** REQUEST **
Could you rewrite the rows from the line with "Refresh the overview with the refresh icon" through the end of the rows, replacing "overview" with "dashboard" and keeping everything else the same? Leave the pictures out.

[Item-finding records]
━━━━━━━━━━━━━━━━━━━━

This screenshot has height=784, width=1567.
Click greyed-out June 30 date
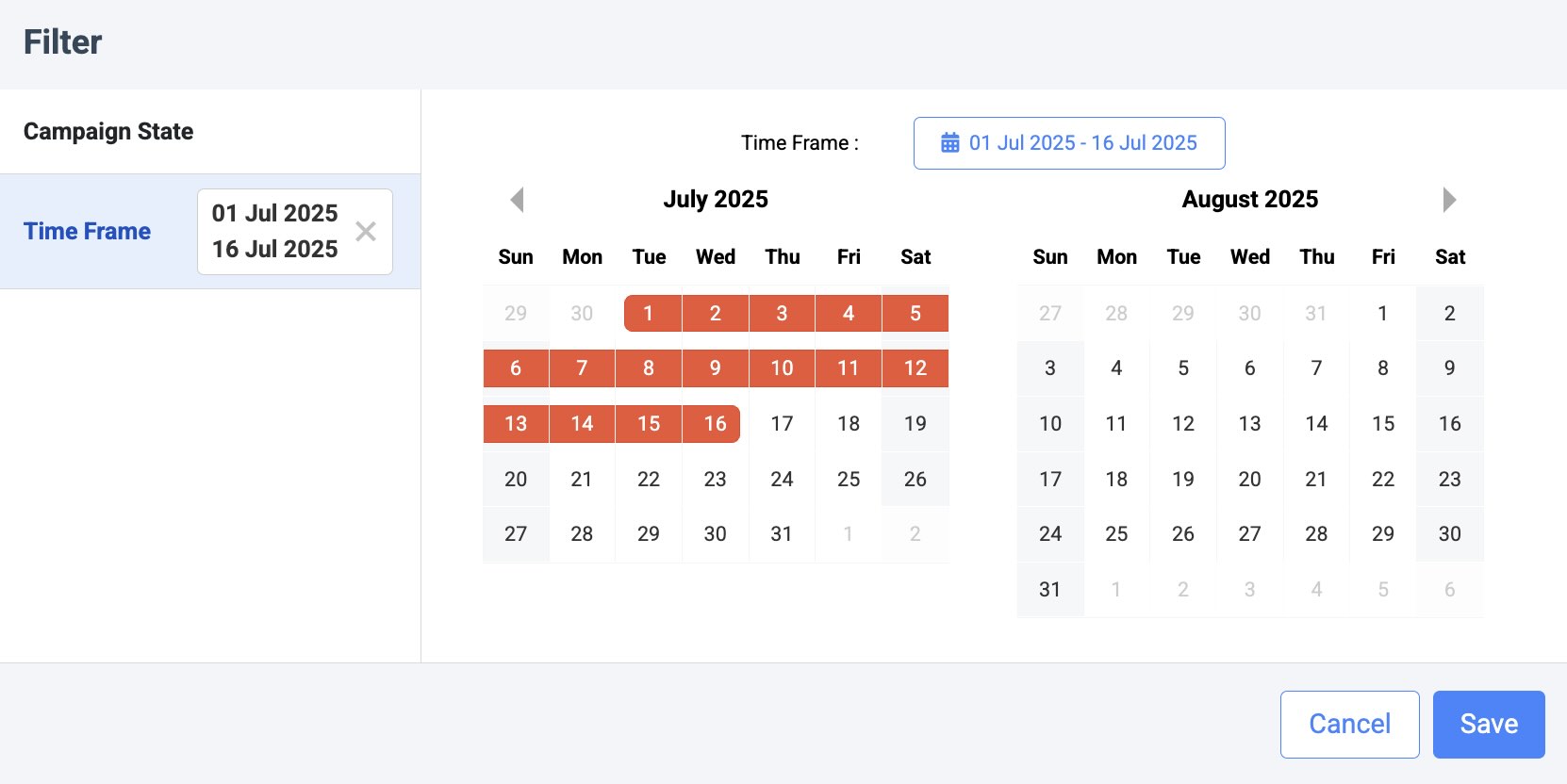point(582,313)

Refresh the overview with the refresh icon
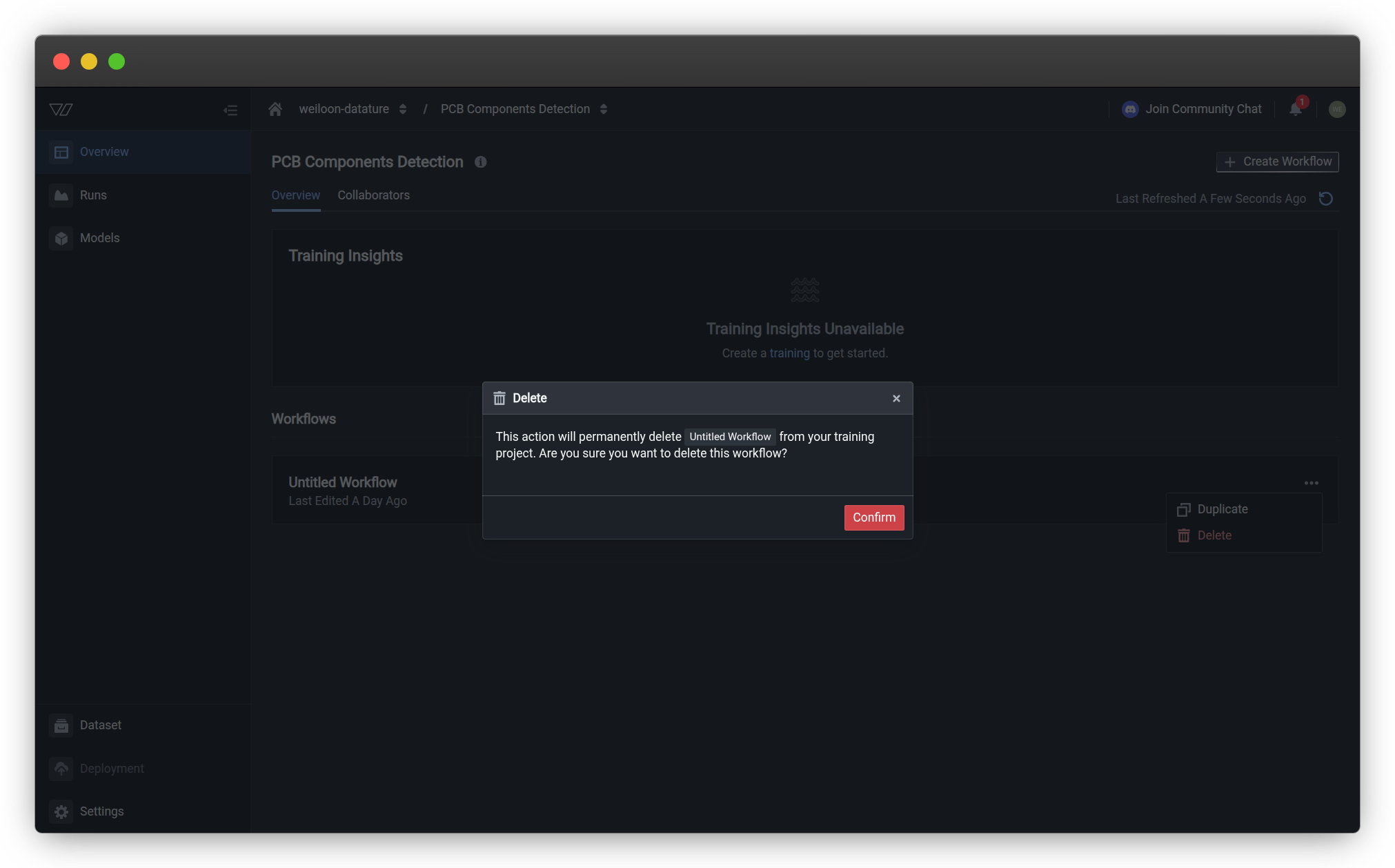[x=1325, y=199]
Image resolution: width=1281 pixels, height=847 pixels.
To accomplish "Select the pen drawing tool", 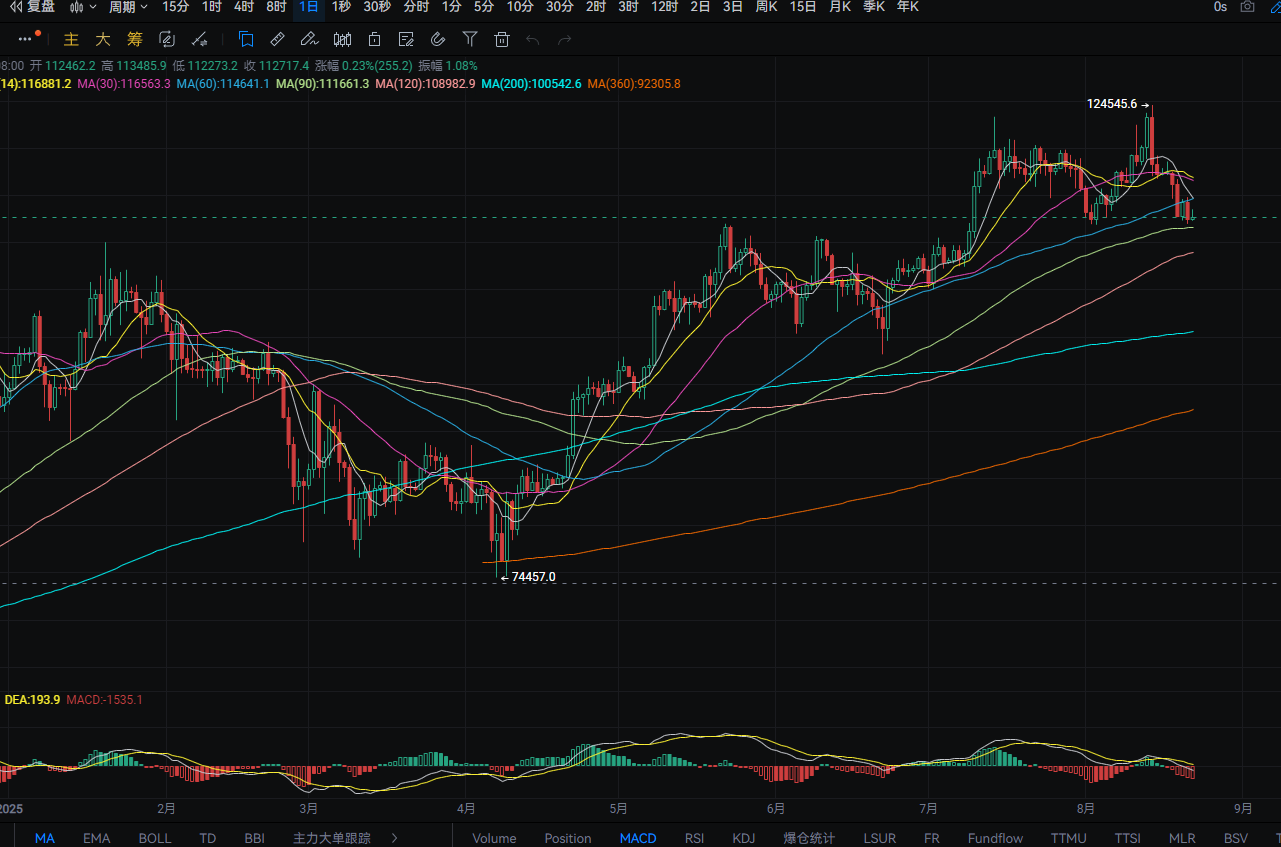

━━━━━━━━━━━━━━━━━━━━

** SOLUTION TO THE EXERCISE **
Refresh the dashboard with the refresh icon
[x=1325, y=199]
Image resolution: width=1281 pixels, height=847 pixels.
To accomplish "Select the pen drawing tool", 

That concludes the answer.